- Coat of arms
- Coordinates (Żychlin): 52°14′43″N 19°37′25″E﻿ / ﻿52.24528°N 19.62361°E
- Country: Poland
- Voivodeship: Łódź
- County: Kutno
- Seat: Żychlin

Area
- • Total: 76.65 km^{2} (29.59 sq mi)

Population (2006)
- • Total: 12,984
- • Density: 170/km^{2} (440/sq mi)
- • Urban: 8,880
- • Rural: 4,104
- Website: http://zychlin.plocman.pl

= Gmina Żychlin =

Gmina Żychlin is an urban-rural gmina (administrative district) in Kutno County, Łódź Voivodeship, in central Poland. Its seat is the town of Żychlin, which lies 18 km east of Kutno and 53 km north of the regional capital Łódź.

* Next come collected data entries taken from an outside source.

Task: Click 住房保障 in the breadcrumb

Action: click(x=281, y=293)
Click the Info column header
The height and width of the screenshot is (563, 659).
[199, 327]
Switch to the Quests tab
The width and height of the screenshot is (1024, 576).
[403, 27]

The gmina covers an area of 76.65 km2, and as of 2006 its total population was 12,984 (out of which the population of Żychlin amounts to 8,880, and the population of the rural part of the gmina was 4,104).

==Villages==
Apart from the town of Żychlin, Gmina Żychlin contains the villages and settlements of Aleksandrów, Aleksandrówka, Balików, Biała, Brzeziny, Budzyń, Buszków Dolny, Buszkówek, Chochołów, Czesławów, Dobrzelin, Drzewoszki Małe, Drzewoszki Wielkie, Gajew, Grabie, Grabów, Grzybów Dolny, Grzybów Hornowski, Jankówek, Kaczkowizna, Kruki, Kurów, Marianka, Orątki Dolne, Orątki Górne, Pasieka, Sędki, Śleszyn, Śleszynek, Sokołówek, Szczytów, Tretki, Wola Popowa, Żabików, Zagroby, Zarębów and Zgoda.

==Neighbouring gminas==
Gmina Żychlin is bordered by the gminas of Bedlno, Kiernozia, Oporów, Pacyna and Zduny.